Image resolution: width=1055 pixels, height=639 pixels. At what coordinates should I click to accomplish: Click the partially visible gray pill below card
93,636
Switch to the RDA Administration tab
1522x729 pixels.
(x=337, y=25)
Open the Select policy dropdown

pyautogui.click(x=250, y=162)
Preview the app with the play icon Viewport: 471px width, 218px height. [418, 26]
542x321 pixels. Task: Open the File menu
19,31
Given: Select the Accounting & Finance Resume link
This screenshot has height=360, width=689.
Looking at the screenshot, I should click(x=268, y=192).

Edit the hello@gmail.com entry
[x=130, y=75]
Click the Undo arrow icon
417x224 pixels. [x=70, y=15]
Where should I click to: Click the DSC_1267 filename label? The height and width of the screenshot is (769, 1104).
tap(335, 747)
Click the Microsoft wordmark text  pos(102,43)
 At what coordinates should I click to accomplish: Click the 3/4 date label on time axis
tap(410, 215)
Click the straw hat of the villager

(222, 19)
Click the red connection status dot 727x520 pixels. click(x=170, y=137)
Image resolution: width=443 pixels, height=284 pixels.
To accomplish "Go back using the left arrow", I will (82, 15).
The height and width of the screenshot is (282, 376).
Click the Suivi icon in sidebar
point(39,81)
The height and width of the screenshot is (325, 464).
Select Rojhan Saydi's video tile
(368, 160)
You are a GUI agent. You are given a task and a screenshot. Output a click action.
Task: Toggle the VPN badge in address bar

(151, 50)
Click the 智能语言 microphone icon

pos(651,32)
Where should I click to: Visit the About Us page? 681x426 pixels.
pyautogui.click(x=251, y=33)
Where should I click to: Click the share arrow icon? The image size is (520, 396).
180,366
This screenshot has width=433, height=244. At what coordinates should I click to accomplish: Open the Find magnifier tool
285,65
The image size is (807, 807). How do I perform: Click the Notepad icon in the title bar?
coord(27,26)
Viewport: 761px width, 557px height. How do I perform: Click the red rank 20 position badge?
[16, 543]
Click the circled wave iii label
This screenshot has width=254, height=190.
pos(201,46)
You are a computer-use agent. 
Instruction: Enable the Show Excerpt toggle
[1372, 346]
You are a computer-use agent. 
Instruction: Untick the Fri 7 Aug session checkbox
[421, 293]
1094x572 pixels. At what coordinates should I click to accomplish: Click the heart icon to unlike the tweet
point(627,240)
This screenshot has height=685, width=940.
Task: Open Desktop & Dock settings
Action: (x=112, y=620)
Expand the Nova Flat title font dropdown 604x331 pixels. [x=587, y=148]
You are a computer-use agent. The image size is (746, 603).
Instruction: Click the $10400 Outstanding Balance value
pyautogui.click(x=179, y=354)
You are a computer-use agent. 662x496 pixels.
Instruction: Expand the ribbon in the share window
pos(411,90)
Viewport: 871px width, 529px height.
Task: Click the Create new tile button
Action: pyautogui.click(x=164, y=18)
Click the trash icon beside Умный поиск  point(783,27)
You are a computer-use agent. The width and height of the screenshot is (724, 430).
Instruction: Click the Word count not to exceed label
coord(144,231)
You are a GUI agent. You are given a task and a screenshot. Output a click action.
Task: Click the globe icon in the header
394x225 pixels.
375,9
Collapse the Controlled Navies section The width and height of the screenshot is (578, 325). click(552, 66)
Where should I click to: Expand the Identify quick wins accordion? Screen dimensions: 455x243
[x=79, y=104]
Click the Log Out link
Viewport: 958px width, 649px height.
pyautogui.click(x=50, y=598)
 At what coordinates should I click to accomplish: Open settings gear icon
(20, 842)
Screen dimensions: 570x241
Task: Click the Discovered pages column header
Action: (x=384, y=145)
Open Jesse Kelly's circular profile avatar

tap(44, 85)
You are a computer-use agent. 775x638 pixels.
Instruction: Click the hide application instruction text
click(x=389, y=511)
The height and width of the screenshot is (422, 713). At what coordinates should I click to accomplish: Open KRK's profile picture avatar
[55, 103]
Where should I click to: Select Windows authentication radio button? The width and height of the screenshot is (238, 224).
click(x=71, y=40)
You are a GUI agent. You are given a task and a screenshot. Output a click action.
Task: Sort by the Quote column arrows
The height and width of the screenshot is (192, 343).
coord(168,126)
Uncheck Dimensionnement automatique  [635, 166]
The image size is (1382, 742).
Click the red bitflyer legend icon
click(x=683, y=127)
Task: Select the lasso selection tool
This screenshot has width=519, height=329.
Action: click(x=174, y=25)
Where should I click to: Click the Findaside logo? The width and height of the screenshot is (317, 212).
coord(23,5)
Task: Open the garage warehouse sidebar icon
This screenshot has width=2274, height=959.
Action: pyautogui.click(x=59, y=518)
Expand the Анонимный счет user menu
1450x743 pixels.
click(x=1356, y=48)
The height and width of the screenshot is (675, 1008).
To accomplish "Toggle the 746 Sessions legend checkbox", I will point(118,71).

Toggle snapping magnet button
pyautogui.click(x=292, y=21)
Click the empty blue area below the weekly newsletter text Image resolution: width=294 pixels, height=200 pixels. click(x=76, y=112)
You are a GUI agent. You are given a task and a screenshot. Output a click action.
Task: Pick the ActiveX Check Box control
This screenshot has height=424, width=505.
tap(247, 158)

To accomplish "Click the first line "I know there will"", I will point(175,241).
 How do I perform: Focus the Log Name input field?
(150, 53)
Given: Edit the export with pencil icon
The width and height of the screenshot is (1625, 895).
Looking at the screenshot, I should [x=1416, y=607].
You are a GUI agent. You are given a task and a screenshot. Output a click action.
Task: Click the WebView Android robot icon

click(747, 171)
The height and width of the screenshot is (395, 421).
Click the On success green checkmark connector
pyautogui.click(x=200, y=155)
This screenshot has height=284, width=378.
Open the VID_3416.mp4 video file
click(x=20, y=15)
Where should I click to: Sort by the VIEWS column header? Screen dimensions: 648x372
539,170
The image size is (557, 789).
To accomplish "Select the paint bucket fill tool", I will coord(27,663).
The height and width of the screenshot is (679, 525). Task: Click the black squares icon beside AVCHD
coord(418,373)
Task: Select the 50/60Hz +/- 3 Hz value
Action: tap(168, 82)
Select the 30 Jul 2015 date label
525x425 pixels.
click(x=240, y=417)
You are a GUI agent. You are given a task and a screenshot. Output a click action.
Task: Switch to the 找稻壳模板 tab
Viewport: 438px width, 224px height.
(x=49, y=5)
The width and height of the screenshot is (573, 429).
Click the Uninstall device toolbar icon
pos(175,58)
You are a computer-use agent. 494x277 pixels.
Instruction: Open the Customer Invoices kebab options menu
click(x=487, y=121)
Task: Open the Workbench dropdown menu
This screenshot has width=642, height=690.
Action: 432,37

⁂

▶ **What you need to do**
Could you work out how many lines above contain the string "will"? Only the number should be given.

▶ **Answer to this exercise**
4